This repo contains the working files, dataset, lecture notes, and R scripts for a workshop organized by Algoritma Data Science Education Center. By walking through a real-life scenario of crunching twitter data for Lebaran-related insights, the session aims to help student get started with R programming and working with programmatic data.
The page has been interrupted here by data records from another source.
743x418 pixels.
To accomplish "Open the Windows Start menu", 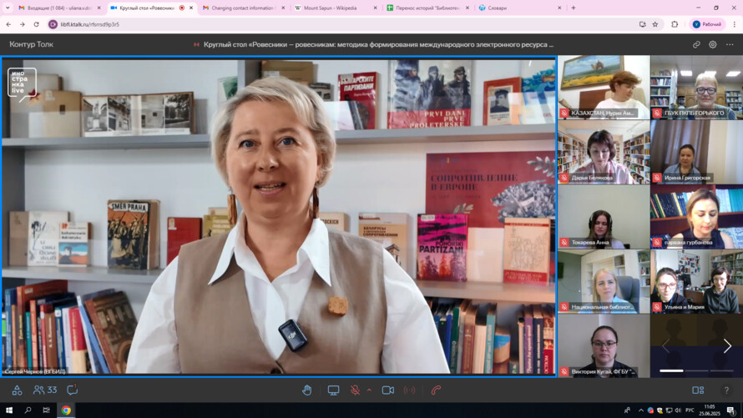I will (10, 410).
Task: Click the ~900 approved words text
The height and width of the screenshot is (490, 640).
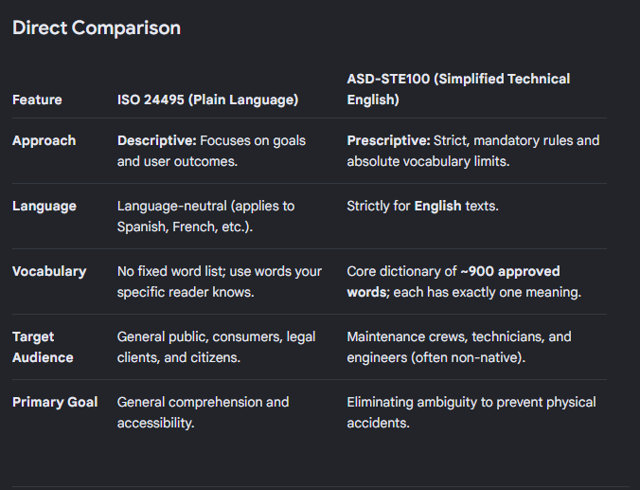Action: [453, 281]
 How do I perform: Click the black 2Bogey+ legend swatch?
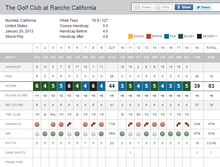(x=199, y=36)
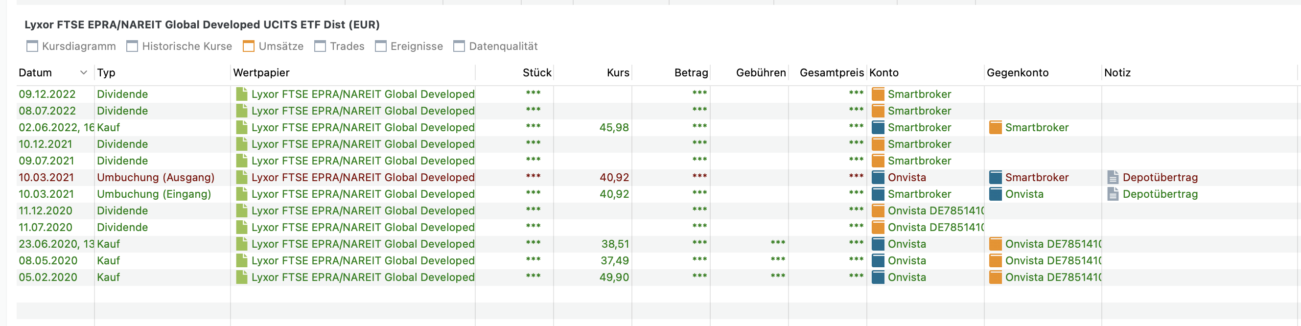Click the Notiz column header
The width and height of the screenshot is (1301, 326).
[x=1117, y=73]
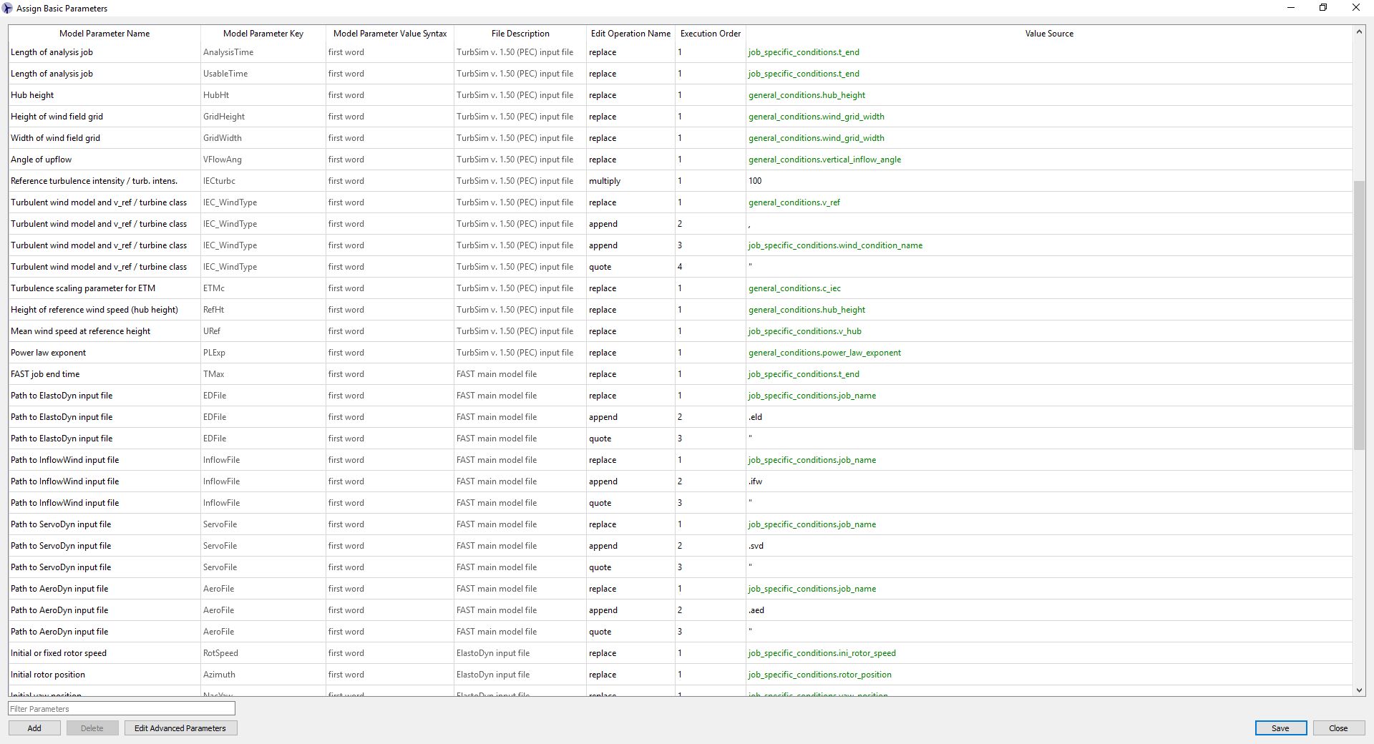Maximize the Assign Basic Parameters window
The width and height of the screenshot is (1374, 744).
coord(1323,8)
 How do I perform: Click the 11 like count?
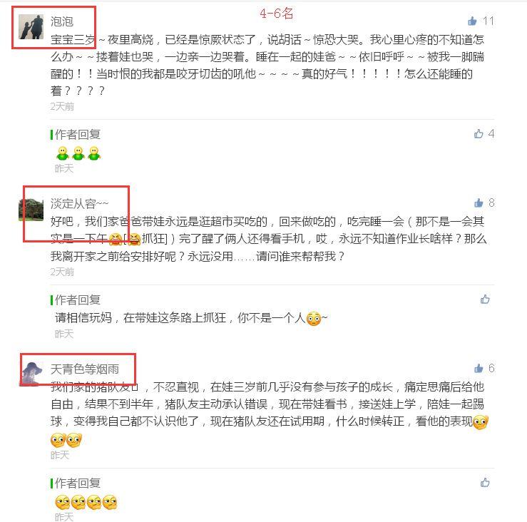tap(488, 21)
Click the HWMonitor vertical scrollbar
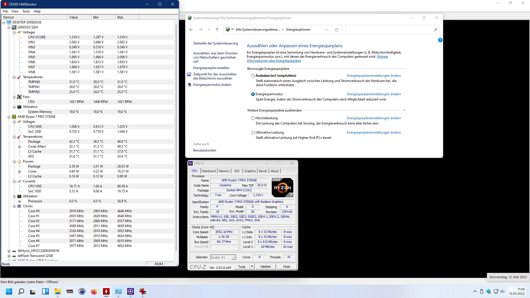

The workshop is part of a series that serve as an introduction to data science and machine learning, and its intended audience are beginners as well as junior professionals in the field of data science. Algoritma is a data science education center that conducts public programming bootcamps and corporate workshop centered on the topic of AI, machine learning, and technologies to work with data.
The workshop covers:
-
Understanding API
- Get / Fetch requests
- Twitter's API format
- JSON and
data.frame
in R
-
Tweets retrieval from a web service endpoint
- From Twitter to R
- Converting JSON to data frames
- Just enough regex
-
Tweets retrieval from a web service endpoint
- From Twitter to R
- Converting JSON to data frames
- Text Mining Practices
-
Data cleansing and content transformation techniques
- Compare pre- and post-processed data
- Text Mining Practices II
- Bahasa Indonesia NLP
- Data cleansing
-
Insight discovery
- Visualizing tweets
- Wordcloud
- Find Frequent Terms
- "Suggested Tags"
- Saving and Reading data
-
Insight discovery II
- R Programming tips
POSIXct
- Histograms
- Density Plot
- Lattice Plots
- Bar Charts
The project is completed using R notebook, and exported to both HTML and PDF. All three files (Rmd, HTML and PDF) are available in this repo.